Page text Start Marker

Case of botched surgery is tale of greed, selfishness, self-preservation

When Melodie Simon testified Thursday that she didn’t feel victimized by her attorney Noel Gage, you could sense a silent “hooray” from the defense attorneys representing the Las Vegas lawyer on conspiracy and fraud charges.

Whoopee! The supposed victim of the crime doesn’t feel victimized! The government’s first witness, the schoolteacher paralyzed from the chest down, said she didn’t think Gage had done anything wrong in how he handled her case. She felt he worked hard for her and did a good job getting a settlement of $2.3 million, even though she received only $1.3 million.

But could Gage have gotten her more if he’d sued the two doctors who operated on her?

Admitting she’s no expert on legal strategy, Simon didn’t weigh in on whether Gage should have sued her two surgeons, Dr. John Thalgott and Dr. Mark Kabins. Instead, her attorney sued the anesthesiologist, Sunrise Hospital and Medical Center and the radiologist.

Gage told her the surgeons were less culpable and they’d have a stronger case if the surgeons testified against anesthesiologist Dr. Dan Burkhead.

Her opinion of Thalgott, the spinal surgeon who performed the operation that had such horrible consequences?

Simon hesitated just a moment. “Arrogant asshole.”

Page text End Marker

▶ _Actions to take_
a. Duplicate the article on the botched surgery case, everything from "Admitting she’s no" down to "such horrible consequences?".
b. According to the article on the botched surgery case, why did Gage tell Simon not to sue her two surgeons? Answer in one to three sentences.
The listing plays no part in this work and can be ignored.

Dataset Start Marker

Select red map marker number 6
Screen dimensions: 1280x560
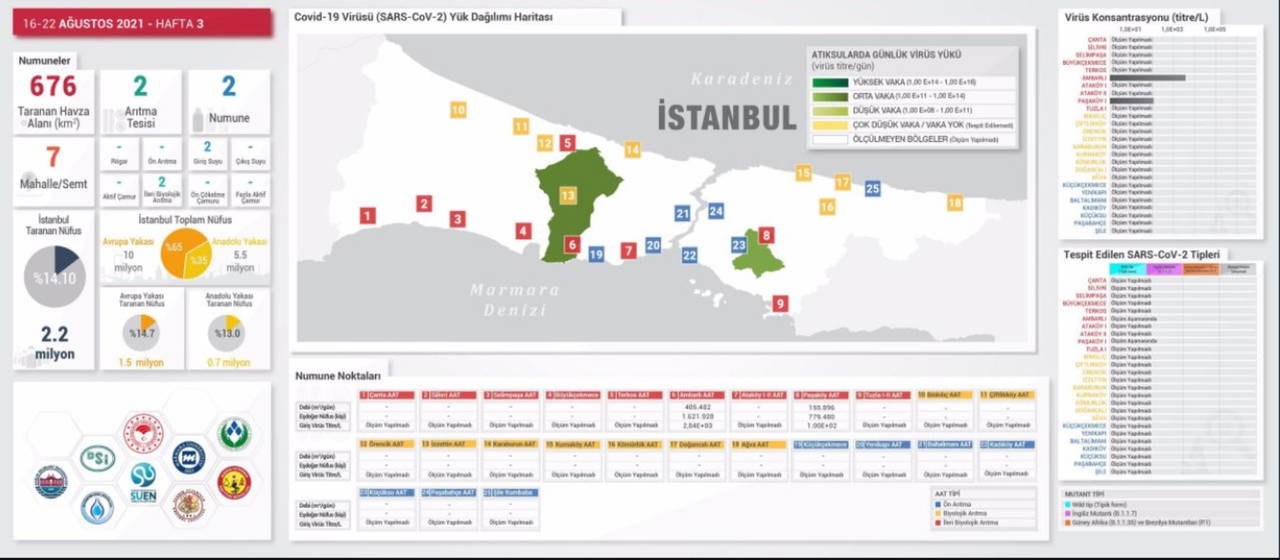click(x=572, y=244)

Dataset End Marker
Dataset Start Marker

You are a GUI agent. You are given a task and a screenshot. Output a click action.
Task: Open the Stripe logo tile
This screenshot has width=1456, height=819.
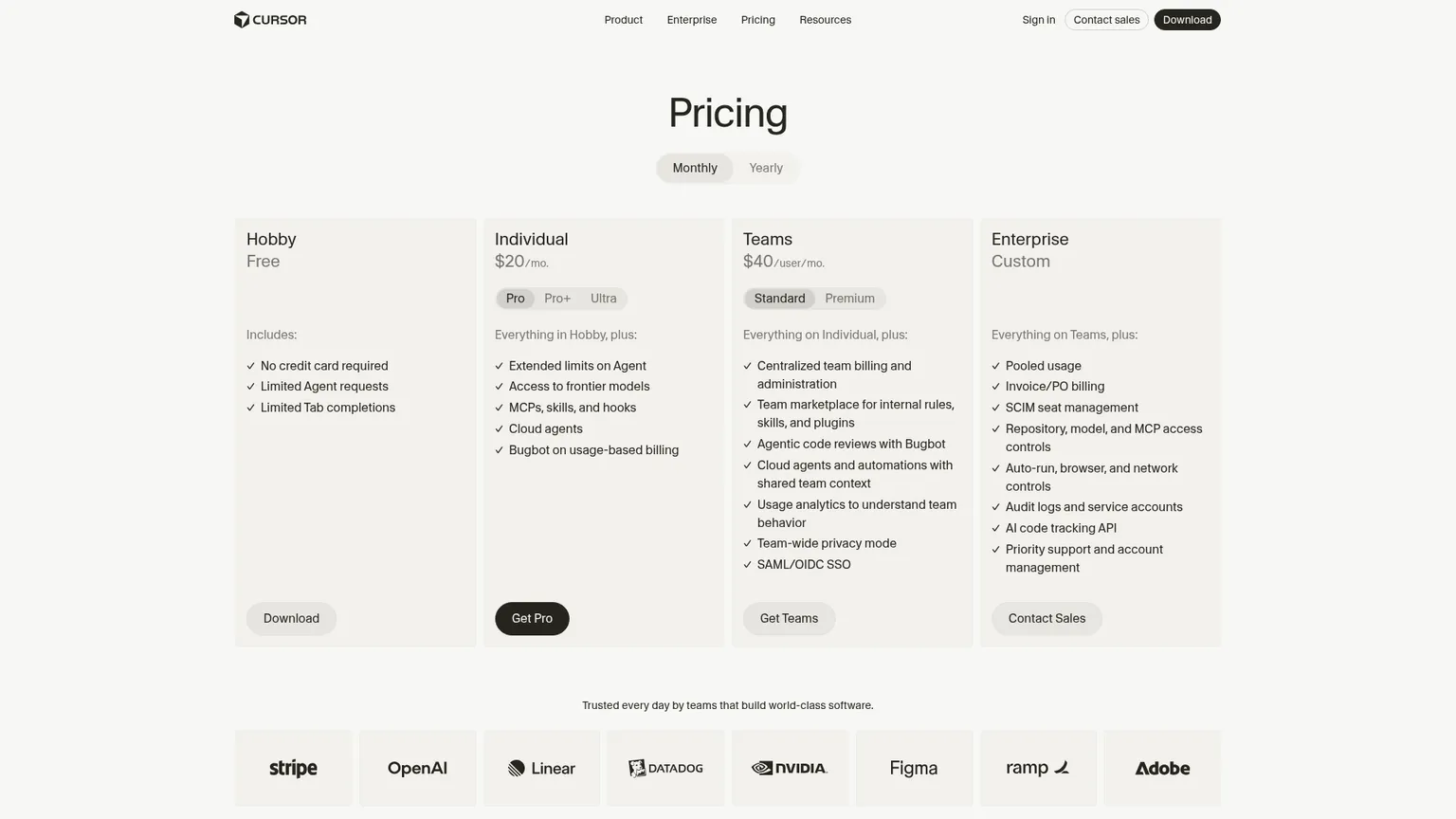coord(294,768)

Dataset End Marker
Dataset Start Marker

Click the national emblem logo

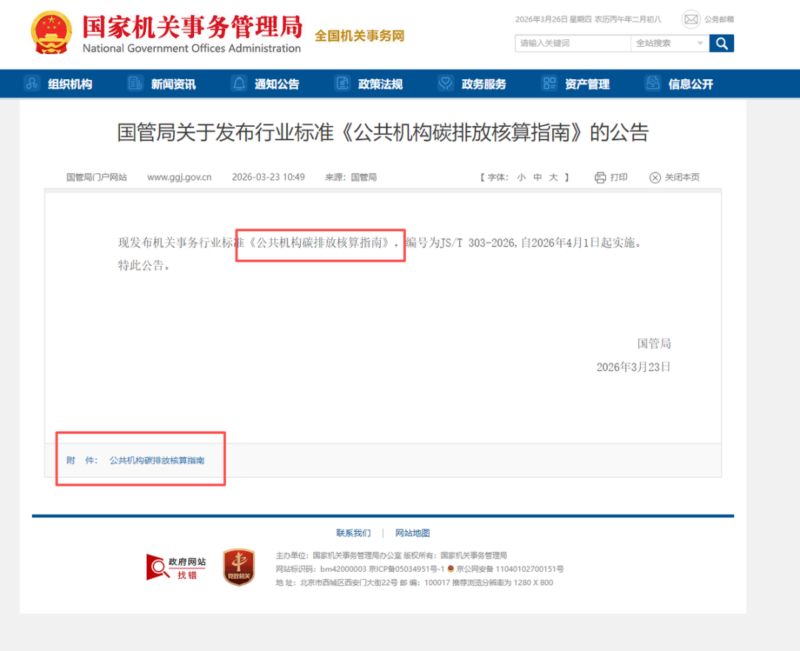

Dataset End Marker

▶ _Answers provided_
a.
Admitting she’s no expert on legal strategy, Simon didn’t weigh in on whether Gage should have sued her two surgeons, Dr. John Thalgott and Dr. Mark Kabins. Instead, her attorney sued the anesthesiologist, Sunrise Hospital and Medical Center and the radiologist.

Gage told her the surgeons were less culpable and they’d have a stronger case if the surgeons testified against anesthesiologist Dr. Dan Burkhead.

Her opinion of Thalgott, the spinal surgeon who performed the operation that had such horrible consequences?

b. Gage told Simon the surgeons were less culpable. He also said they would have a stronger case if the surgeons testified against the anesthesiologist, Dr. Dan Burkhead.